Thanks again everyone!
I'm so sorry to hear you lost them, but thank you for sharing! At this point, rescuing is a long way off, as I know I have a lot more to learn. I'd want to get to a point where I was mentally and financially capable of taking on whatever was thrown at me, and I know I'm certainly not there yet.
I'm positively in awe of your ability to handfeed that many at once. I was beyond stressed with one and when I had to handfeed two, I almost lost my mind. They were both so young that neither one of them liked the taste of the formula AT ALL, so it really was a battle to get them to eat anything. How on earth did you manage with 6 for two weeks? That's just amazing to me!
Well, I don't know about being financially able to take care of everything... if every chin that we have got sick at the same time I'd be panicking, but that's what credit cards are for, right? Haha. Though I do have a decent amount of money put aside for emergencies, so it pretty much never comes to that. For everything else, there's care credit and credit cards.
Somehow, I didn't have too much trouble with handfeeding, actually (for the first 3 babies... the second three just never did well and declined pretty fast after their mom passed). The babies ate pretty well for me. I started feeding them with a syringe, which they did fine with at the beginning (held 1 CC), but one of the babies was a freaking little pig and I'd have to refill the syringe like 10 times in one feeding... so a breeder friend gave me the suggestion of using a glass babyfood jar with one of the stoppers/glass tubes from a ryerson water bottle. When I started using that, they could drink as much as they wanted without me having to refill... and they drank at their pace (rather than me pushing on the syringe to get the liquid out), so that really did seem to work better for them.
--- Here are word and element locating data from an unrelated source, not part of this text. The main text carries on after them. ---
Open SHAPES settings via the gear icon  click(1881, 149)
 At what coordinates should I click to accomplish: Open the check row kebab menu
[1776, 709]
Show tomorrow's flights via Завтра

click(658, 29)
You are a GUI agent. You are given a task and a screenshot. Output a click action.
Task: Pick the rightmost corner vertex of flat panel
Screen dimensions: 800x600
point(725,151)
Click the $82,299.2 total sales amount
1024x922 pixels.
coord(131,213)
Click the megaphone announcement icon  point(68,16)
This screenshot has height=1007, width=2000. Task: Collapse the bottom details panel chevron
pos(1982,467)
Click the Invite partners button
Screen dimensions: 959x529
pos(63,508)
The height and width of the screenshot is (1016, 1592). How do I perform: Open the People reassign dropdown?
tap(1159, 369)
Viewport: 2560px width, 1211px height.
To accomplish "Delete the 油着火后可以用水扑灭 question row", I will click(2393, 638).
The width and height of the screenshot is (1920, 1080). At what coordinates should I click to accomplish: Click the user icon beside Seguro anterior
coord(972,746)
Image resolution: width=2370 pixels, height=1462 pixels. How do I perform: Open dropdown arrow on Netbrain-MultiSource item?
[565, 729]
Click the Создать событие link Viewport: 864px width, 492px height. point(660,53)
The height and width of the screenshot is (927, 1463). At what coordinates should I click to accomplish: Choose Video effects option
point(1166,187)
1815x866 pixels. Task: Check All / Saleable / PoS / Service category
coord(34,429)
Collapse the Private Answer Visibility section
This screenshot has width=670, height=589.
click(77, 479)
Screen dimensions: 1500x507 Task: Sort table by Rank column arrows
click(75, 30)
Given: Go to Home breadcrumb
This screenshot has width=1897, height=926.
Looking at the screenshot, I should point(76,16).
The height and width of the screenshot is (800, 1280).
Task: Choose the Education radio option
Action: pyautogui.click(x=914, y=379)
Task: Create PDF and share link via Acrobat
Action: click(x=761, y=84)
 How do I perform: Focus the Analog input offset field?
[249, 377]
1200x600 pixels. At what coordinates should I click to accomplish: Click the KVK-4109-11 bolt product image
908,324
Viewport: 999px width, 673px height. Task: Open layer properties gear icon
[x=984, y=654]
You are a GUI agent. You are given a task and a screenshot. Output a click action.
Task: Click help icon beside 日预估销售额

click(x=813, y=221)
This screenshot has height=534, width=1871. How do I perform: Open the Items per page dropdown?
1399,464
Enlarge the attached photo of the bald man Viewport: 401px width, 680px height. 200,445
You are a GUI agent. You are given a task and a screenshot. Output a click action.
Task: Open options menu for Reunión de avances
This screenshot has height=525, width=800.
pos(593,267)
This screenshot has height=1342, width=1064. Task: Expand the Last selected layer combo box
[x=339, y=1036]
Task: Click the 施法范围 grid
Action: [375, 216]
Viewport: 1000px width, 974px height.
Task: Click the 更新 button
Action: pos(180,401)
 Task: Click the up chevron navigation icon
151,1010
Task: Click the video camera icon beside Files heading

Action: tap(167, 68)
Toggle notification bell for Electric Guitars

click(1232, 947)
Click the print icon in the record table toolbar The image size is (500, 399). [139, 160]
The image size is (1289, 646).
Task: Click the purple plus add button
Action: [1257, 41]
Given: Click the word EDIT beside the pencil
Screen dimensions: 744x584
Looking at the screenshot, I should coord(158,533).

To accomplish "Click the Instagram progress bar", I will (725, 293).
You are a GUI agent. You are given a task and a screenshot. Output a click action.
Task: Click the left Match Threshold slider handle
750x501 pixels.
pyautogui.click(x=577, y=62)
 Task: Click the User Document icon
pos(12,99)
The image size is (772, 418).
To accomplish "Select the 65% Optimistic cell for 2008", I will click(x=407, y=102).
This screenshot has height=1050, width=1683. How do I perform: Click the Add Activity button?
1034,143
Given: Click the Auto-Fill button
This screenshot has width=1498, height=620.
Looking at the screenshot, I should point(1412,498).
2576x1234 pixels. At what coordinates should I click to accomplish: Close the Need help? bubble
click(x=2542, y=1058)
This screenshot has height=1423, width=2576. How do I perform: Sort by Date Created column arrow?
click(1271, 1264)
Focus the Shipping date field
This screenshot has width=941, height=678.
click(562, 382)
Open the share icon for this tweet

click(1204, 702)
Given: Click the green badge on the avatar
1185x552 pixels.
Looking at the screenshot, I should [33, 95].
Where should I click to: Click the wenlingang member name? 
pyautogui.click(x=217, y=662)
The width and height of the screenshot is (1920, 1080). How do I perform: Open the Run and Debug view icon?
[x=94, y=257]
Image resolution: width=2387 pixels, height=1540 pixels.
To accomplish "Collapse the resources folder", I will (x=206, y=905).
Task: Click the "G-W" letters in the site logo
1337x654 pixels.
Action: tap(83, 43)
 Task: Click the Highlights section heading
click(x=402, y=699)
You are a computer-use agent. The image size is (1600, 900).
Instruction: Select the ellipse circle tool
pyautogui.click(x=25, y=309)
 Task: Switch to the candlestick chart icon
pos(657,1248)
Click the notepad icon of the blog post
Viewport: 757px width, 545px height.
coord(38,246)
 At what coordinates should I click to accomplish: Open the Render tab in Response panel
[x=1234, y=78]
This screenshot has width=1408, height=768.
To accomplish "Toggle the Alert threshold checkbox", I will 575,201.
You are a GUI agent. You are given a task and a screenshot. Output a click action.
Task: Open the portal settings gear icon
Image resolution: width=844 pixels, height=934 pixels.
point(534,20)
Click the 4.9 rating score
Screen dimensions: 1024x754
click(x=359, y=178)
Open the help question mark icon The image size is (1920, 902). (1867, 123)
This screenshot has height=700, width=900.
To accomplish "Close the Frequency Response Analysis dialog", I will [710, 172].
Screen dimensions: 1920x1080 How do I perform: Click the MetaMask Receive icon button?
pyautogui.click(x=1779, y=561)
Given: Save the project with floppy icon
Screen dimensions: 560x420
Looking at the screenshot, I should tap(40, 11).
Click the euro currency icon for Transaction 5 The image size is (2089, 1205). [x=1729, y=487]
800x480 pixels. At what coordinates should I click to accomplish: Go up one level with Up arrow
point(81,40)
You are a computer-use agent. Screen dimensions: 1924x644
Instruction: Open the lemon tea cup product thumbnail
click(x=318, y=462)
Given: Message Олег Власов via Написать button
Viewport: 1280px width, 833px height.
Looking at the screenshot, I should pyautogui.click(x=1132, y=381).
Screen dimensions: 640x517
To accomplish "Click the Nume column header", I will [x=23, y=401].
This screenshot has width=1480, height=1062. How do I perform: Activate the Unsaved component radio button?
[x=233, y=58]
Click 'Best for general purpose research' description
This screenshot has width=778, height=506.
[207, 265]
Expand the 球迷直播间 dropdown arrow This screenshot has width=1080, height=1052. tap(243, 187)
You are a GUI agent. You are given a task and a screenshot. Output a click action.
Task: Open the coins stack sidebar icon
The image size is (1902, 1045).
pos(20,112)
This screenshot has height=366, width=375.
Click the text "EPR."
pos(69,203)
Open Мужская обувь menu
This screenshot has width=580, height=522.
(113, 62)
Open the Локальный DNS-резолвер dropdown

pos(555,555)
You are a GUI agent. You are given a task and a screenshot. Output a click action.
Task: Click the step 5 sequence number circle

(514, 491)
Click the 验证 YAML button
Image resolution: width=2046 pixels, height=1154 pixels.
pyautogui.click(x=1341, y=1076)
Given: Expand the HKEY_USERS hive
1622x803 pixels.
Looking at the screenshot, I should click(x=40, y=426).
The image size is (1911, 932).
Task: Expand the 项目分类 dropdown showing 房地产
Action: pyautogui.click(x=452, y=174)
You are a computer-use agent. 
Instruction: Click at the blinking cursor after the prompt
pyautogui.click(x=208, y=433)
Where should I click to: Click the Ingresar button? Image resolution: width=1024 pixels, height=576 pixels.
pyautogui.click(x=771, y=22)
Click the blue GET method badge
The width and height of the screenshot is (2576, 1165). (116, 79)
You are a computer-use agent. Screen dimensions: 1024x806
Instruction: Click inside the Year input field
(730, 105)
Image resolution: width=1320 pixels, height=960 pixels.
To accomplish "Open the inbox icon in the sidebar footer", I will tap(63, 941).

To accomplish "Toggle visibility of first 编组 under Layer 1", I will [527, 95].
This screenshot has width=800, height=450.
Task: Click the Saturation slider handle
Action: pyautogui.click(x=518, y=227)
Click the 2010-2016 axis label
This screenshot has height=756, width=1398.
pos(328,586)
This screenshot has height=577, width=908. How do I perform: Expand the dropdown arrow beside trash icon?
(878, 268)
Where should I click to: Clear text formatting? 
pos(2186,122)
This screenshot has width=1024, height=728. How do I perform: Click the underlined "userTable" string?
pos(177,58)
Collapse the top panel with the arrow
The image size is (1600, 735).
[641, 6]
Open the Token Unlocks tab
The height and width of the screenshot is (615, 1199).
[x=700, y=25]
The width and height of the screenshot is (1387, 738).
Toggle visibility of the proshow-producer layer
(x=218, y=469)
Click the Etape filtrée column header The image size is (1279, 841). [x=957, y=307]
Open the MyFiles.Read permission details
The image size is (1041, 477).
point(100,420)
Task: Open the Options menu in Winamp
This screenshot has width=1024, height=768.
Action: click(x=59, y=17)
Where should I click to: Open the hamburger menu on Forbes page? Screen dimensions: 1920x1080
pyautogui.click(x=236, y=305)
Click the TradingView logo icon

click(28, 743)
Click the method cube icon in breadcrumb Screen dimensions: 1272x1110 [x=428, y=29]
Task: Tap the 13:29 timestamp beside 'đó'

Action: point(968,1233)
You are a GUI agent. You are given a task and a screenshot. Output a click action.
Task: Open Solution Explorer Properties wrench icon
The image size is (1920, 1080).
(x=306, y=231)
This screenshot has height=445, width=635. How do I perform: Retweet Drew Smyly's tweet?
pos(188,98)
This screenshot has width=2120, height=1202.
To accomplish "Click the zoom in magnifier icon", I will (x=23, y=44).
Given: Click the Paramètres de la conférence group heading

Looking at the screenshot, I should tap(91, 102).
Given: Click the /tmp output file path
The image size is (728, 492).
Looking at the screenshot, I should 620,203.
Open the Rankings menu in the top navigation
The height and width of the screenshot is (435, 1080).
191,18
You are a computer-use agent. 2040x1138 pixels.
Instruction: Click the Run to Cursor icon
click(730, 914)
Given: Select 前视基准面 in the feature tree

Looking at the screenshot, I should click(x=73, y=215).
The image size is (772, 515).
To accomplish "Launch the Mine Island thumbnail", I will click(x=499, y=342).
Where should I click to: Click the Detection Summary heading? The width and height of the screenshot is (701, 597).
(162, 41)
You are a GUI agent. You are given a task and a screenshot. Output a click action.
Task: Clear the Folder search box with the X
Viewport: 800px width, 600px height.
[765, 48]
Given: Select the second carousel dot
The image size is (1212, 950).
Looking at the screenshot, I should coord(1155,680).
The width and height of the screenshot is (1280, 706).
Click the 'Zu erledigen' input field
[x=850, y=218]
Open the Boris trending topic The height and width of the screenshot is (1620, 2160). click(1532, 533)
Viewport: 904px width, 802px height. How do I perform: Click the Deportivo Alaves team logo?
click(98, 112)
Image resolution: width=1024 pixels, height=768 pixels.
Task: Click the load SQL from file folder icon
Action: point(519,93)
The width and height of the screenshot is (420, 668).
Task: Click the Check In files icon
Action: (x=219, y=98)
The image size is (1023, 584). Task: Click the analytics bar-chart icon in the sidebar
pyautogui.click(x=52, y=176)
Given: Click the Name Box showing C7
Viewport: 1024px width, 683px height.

I won't say it was easy - as you know, you get very little sleep while handfeeding. It was especially hard for me (just bad timing) because I was in the few weeks before taking the Indiana bar exam. So every day I had a review session to go to that took several hours and then I also was working... and studying in my free time... so it was a busy busy few months for me. During my review sessions, we had a break for lunch. I would feed them right before I left, run home for lunch and feed them, and then feed them the second I got home (which was about every 2 hours, more or less, the review sessions lasted around 5 hours). Then when I'd go to work, same thing. For two months I kept telling my managers that I needed to take long lunches and I could only work short shifts (4-5 hours) so that I could go home at lunch to feed and then not be gone too long so I could feed again. Thank god I had understanding managers. And then of course at night, I would be up every two hours. For me, it got to the point where I didn't even try to sleep the entire night. I would go to sleep for two hours, wake up and feed, stay up for a few hours, feed again, go back to sleep for another two hours... my sleep schedule was messed up for quite some time, but it did work out pretty well.... since all I was doing in my free time was studying, I parked a chair and small table near the chin cages so I could just get the chins out every 2 hours easily to feed.
Once the chins hit about 6 weeks, they could go about 2-3 hours between feedings, and then I had the bar exam. I want to say Indiana's is about 8 hours long each day (there's two days). Both days I fed first thing in the morning, went there, went home on lunch, and ran back to take the afternoon portion, ran home and fed right after. I will say it was the worst timing ever to handfeed, but you know, when you choose to rescue and/or breed, you have to be prepared to do whatever comes your way.
The second batch of chins were born a few days after the bar exam, thank god, and I was still feeding the first batch. Things went ok for the first day, but then mom started bleeding, was rushed to the vet, and ultimately didn't make it. Unfortunately, the babies declined fast. As all my breeder chins are super-slow breeders (I've had all of ONE baby born in the last 2 years from my breeders--my current kit Sugar), I didn't have a mom to foster, but I put the babies in with a super-mellow chin that I have that had fostered for a previous breeder. The kits loved her... but they just weren't eating well, no matter what I did, and they all died about two weeks later within a day or two of each other....they had been gaining, but all seemed to start showing signs of neurological problems, and passed shortly afterwards.
I will say that I thought of almost nothing else for those months. It almost got the point where I was on autopilot - every two hours the timer would beep, I'd go feed the chins, and then I'd be back to whatever I was doing. It was busy busy. But in the end, at least the first set made it and they all found homes and are doing well.
I attached some pics of the babies being handfed and Shimmy fostering the second set of kits.